◆ Exercise directions
Each line from the beginning of the data below through the line containing "Click on the 'http://google.com' URL text" should be repeated exactly, please.

--------

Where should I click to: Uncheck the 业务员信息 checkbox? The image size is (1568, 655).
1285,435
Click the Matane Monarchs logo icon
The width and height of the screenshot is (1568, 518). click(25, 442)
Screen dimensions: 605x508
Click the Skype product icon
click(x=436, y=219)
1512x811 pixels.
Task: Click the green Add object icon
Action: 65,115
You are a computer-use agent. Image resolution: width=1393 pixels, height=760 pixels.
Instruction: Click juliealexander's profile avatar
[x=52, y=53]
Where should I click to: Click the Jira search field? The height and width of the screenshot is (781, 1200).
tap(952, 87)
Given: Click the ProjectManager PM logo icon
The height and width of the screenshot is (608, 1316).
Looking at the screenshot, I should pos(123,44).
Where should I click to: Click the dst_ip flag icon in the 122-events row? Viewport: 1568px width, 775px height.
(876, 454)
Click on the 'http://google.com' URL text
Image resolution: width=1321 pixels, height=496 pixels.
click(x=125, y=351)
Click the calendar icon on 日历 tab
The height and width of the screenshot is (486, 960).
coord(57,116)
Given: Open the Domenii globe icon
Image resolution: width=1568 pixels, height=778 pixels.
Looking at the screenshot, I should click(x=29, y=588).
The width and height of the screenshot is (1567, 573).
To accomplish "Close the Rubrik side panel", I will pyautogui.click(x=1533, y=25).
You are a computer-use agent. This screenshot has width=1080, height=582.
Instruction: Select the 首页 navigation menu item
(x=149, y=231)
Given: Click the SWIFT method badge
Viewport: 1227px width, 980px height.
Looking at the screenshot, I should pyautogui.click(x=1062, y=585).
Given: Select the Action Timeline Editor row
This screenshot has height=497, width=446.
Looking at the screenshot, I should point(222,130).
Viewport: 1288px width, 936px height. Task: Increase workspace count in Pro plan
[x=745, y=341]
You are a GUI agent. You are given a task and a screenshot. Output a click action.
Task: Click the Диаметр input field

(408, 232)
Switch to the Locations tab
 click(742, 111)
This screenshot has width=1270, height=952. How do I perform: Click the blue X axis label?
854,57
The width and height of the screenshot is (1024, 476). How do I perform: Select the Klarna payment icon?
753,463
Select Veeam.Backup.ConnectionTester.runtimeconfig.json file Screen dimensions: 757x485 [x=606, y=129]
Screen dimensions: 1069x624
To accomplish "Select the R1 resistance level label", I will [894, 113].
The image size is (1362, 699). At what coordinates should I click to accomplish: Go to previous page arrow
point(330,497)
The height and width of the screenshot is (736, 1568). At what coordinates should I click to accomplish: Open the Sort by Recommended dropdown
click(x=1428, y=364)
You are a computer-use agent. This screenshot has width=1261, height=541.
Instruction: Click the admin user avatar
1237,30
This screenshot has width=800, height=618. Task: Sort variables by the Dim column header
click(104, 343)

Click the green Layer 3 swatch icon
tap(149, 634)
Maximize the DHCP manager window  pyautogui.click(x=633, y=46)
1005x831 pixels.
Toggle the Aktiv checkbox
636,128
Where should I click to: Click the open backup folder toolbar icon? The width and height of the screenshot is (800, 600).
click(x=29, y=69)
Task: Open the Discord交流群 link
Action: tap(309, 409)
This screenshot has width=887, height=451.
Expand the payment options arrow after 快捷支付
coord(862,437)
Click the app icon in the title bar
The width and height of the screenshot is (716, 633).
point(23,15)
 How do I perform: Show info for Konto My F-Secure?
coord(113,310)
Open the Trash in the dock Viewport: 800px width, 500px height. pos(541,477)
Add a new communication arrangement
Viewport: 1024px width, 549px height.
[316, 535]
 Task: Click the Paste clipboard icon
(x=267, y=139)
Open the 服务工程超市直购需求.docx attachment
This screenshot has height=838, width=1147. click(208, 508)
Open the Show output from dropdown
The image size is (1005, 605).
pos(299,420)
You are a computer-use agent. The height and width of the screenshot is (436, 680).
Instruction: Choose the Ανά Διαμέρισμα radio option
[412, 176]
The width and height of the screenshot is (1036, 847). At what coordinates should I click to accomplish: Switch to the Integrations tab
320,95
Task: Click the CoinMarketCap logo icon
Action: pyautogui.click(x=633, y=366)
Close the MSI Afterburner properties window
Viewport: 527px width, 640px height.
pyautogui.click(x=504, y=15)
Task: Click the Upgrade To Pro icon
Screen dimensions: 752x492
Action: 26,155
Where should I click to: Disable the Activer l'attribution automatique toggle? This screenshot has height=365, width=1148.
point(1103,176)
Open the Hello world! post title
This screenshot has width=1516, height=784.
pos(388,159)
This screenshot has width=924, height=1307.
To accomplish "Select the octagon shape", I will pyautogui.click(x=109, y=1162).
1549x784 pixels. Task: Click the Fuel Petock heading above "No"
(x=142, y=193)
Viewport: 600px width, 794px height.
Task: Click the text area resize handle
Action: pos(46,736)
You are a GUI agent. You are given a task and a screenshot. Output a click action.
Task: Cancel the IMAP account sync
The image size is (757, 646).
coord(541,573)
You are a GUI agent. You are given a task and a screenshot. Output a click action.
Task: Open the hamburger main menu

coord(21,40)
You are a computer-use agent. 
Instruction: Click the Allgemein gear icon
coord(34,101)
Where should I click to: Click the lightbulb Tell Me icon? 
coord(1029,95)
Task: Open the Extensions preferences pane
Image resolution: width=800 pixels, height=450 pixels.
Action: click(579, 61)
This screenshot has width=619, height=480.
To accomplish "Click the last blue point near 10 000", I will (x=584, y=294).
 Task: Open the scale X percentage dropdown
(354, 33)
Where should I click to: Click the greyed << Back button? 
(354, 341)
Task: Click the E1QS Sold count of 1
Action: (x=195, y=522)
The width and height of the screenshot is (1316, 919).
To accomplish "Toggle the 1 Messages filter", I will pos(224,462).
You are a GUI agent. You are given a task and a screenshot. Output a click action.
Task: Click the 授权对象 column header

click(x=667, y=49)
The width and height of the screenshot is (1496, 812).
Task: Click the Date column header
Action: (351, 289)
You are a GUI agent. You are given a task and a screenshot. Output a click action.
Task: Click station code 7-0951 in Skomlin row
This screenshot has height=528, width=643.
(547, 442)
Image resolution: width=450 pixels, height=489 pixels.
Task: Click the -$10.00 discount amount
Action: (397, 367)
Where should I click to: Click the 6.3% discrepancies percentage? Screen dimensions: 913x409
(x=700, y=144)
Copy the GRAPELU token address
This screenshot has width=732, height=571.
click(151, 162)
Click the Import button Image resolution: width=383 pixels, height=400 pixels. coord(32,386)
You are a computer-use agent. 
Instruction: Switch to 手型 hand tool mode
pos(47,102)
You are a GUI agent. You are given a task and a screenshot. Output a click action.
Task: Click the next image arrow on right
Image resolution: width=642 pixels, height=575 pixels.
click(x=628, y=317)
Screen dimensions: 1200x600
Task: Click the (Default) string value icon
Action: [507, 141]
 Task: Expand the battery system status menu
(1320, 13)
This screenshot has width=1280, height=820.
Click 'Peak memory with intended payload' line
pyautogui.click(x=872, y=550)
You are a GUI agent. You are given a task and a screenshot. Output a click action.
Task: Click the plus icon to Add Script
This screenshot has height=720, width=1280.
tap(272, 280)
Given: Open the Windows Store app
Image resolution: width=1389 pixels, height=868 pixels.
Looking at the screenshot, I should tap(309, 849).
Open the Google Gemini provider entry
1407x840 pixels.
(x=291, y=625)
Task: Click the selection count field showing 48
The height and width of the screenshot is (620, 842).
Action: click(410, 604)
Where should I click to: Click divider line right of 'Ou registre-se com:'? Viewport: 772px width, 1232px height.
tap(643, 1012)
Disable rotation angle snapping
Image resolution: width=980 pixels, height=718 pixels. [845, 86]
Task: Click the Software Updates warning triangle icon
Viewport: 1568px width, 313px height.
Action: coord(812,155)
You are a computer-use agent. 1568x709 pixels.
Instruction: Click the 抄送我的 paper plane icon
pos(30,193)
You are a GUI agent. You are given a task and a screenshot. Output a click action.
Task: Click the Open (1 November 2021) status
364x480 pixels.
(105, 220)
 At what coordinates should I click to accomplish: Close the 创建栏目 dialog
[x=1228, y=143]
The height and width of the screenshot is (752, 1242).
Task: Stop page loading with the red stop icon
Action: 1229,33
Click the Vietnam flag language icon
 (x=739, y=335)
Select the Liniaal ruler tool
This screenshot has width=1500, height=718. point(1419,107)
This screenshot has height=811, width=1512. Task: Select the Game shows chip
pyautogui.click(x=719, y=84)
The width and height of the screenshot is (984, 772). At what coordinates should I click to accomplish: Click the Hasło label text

--------

◆ Solution to this task
Where should I click to: Uncheck the 业务员信息 checkbox? The image size is (1568, 655).
1285,435
Click the Matane Monarchs logo icon
The width and height of the screenshot is (1568, 518). click(25, 442)
Screen dimensions: 605x508
Click the Skype product icon
click(x=436, y=219)
1512x811 pixels.
Task: Click the green Add object icon
Action: 65,115
You are a computer-use agent. Image resolution: width=1393 pixels, height=760 pixels.
Instruction: Click juliealexander's profile avatar
[x=52, y=53]
Where should I click to: Click the Jira search field? The height and width of the screenshot is (781, 1200).
tap(952, 87)
Given: Click the ProjectManager PM logo icon
The height and width of the screenshot is (608, 1316).
Looking at the screenshot, I should pos(123,44).
Where should I click to: Click the dst_ip flag icon in the 122-events row? Viewport: 1568px width, 775px height.
(876, 454)
Click on the 'http://google.com' URL text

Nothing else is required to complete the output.